*PROBLEM TO WORK ON*
Show each line from the rows below that contains the word "Viewport".

* Begin EXTRACTED RECORDS *

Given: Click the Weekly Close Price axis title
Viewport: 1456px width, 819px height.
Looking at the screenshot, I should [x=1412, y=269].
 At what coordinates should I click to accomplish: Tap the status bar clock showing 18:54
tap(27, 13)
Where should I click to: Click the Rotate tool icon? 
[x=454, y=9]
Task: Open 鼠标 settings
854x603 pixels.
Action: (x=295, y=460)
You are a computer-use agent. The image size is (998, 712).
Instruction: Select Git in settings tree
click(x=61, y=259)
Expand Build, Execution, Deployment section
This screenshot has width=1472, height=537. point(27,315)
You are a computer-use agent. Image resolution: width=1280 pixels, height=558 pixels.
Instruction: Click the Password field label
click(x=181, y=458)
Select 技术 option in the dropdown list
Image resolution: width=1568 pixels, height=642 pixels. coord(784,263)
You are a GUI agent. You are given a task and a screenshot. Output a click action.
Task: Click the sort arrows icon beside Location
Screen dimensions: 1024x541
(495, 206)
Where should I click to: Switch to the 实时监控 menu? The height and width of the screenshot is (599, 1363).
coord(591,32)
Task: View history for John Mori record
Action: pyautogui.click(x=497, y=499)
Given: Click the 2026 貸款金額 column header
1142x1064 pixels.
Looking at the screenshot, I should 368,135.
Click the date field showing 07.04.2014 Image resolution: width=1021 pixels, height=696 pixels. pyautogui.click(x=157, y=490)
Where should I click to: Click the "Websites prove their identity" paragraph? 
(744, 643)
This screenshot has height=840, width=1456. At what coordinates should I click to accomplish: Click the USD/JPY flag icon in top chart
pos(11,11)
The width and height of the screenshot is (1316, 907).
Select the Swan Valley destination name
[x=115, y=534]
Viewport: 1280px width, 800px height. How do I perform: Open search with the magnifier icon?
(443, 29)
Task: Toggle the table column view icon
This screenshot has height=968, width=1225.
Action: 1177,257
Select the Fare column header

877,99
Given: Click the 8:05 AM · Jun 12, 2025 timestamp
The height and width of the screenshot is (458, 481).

* End EXTRACTED RECORDS *

*FULL ANSWER*
Viewport: 1456px width, 819px height.
Viewport: 1280px width, 800px height. How do I perform: Open search with the magnifier icon?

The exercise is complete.